On Wed, Jun 01, 2022 at 14:49:03 +0200, Jiri Denemark wrote:
This new "post-copy failed" reason for the running state
will be used on
the destination host when post-copy migration fails while the domain is
already running there.
Signed-off-by: Jiri Denemark <jdenemar(a)redhat.com>
---
Notes:
Version 2:
- documented both VIR_DOMAIN_RUNNING_POSTCOPY_FAILED and
VIR_DOMAIN_PAUSED_POSTCOPY_FAILED possibilities on the destination
examples/c/misc/event-test.c | 3 +++
include/libvirt/libvirt-domain.h | 2 ++
src/conf/domain_conf.c | 1 +
src/libvirt-domain.c | 26 +++++++++++++++++++-------
src/qemu/qemu_domain.c | 3 +++
tools/virsh-domain-event.c | 3 ++-
tools/virsh-domain-monitor.c | 1 +
7 files changed, 31 insertions(+), 8 deletions(-)
[...]
diff --git a/src/libvirt-domain.c b/src/libvirt-domain.c
index e3ced700b8..b9f1d73d5a 100644
--- a/src/libvirt-domain.c
+++ b/src/libvirt-domain.c
@@ -9764,10 +9764,16 @@ virDomainMigrateGetMaxSpeed(virDomainPtr domain,
* at most once no matter how fast it changes. On the other hand once the
* guest is running on the destination host, the migration can no longer be
* rolled back because none of the hosts has complete state. If this happens,
- * libvirt will leave the domain paused on both hosts with
- * VIR_DOMAIN_PAUSED_POSTCOPY_FAILED reason. It's up to the upper layer to
- * decide what to do in such case. Because of this, libvirt will refuse to
- * cancel post-copy migration via virDomainAbortJob.
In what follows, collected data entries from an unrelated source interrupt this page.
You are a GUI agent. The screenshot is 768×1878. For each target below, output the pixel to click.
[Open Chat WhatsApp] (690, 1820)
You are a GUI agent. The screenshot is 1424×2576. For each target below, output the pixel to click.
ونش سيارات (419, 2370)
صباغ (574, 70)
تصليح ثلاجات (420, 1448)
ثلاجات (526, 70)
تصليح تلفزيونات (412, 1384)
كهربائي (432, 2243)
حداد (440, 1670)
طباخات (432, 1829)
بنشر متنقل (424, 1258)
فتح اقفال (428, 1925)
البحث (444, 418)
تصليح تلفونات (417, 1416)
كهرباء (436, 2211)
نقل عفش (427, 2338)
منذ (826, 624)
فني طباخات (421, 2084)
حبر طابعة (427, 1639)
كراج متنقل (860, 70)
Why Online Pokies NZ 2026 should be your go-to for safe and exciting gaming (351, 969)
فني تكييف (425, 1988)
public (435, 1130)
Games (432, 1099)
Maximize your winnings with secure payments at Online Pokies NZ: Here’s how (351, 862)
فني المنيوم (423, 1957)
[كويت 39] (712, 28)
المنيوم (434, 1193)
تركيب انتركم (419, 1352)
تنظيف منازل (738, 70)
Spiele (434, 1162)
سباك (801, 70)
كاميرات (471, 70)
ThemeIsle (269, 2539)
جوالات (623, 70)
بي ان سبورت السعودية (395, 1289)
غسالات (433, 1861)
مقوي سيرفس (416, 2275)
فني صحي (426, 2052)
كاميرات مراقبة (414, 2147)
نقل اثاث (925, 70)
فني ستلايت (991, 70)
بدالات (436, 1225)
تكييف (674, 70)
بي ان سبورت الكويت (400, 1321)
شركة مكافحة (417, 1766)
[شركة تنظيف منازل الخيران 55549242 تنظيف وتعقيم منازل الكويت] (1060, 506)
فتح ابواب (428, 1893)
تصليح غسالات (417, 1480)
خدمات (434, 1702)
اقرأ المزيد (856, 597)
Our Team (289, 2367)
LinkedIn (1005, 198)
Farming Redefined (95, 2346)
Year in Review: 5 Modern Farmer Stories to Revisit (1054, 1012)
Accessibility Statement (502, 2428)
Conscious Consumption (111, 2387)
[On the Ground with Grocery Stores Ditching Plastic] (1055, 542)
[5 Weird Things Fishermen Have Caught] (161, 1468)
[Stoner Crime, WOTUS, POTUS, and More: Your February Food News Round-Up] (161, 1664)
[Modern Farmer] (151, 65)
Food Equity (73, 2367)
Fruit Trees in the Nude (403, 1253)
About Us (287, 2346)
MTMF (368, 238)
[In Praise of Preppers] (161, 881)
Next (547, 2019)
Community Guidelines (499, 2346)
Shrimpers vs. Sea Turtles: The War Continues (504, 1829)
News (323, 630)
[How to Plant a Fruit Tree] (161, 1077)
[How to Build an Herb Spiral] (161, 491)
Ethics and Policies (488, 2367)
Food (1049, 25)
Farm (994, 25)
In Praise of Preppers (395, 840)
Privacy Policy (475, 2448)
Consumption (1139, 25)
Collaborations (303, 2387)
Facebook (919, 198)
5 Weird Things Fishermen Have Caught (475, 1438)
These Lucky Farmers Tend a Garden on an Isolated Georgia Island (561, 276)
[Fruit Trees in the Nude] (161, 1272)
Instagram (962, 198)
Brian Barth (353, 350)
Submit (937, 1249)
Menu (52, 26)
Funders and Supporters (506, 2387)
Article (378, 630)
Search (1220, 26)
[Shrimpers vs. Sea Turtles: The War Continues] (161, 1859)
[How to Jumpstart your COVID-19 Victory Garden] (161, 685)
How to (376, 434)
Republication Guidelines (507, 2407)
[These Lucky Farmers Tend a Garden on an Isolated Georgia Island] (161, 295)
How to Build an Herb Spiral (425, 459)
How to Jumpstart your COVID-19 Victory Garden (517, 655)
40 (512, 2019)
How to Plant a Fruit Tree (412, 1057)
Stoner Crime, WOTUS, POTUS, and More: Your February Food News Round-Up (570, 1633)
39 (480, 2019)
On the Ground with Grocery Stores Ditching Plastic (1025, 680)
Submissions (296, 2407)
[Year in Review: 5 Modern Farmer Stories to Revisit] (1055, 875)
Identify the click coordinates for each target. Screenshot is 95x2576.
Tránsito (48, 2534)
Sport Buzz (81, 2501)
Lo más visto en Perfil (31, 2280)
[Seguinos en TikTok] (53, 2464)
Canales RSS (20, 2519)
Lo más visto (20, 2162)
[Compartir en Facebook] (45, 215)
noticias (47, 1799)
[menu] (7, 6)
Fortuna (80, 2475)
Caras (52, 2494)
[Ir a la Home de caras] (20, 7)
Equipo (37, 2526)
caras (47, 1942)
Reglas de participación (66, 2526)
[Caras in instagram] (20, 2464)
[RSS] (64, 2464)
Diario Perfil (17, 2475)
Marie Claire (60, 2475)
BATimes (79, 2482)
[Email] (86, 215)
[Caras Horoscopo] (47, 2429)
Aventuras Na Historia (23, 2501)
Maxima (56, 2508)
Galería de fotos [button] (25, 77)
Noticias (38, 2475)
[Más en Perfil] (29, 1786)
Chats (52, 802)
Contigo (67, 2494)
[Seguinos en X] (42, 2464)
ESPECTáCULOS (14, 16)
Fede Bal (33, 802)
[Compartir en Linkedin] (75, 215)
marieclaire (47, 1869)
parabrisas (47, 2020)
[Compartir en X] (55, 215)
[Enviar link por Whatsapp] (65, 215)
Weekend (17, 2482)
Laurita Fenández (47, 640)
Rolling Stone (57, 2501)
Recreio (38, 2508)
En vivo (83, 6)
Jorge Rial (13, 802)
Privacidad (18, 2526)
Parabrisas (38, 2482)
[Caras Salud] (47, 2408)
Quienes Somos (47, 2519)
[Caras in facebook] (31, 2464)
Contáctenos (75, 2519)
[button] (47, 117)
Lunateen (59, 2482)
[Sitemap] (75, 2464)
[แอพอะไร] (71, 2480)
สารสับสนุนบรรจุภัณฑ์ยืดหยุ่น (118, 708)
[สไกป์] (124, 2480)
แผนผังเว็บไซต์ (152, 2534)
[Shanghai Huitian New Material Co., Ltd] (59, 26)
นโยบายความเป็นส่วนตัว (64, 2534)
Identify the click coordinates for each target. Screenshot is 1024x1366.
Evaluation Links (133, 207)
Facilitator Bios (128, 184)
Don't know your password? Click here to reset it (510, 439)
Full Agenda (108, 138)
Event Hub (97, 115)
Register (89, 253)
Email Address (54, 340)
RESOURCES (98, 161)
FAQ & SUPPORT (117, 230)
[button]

+ * libvirt will leave the domain paused on the source host with
+ * VIR_DOMAIN_PAUSED_POSTCOPY_FAILED reason. The domain on the destination host
+ * will either remain running with VIR_DOMAIN_RUNNING_POSTCOPY_FAILED reason if
+ * libvirt loses control over the migration (e.g., the daemon is restarted or
+ * libvirt connection is broken) while QEMU is still able to continue migrating
+ * memory pages from the source to the destination or it will be paused with
+ * VIR_DOMAIN_PAUSED_POSTCOPY_FAILED if even the connection between QEMU
+ * processes gets broken. It's up to the upper layer to decide what to do in
I presume this bit is still up for discussion, right? Currently with the
RFC patch 81 you'd attempt to pause it but qemu will break anyways IIUC.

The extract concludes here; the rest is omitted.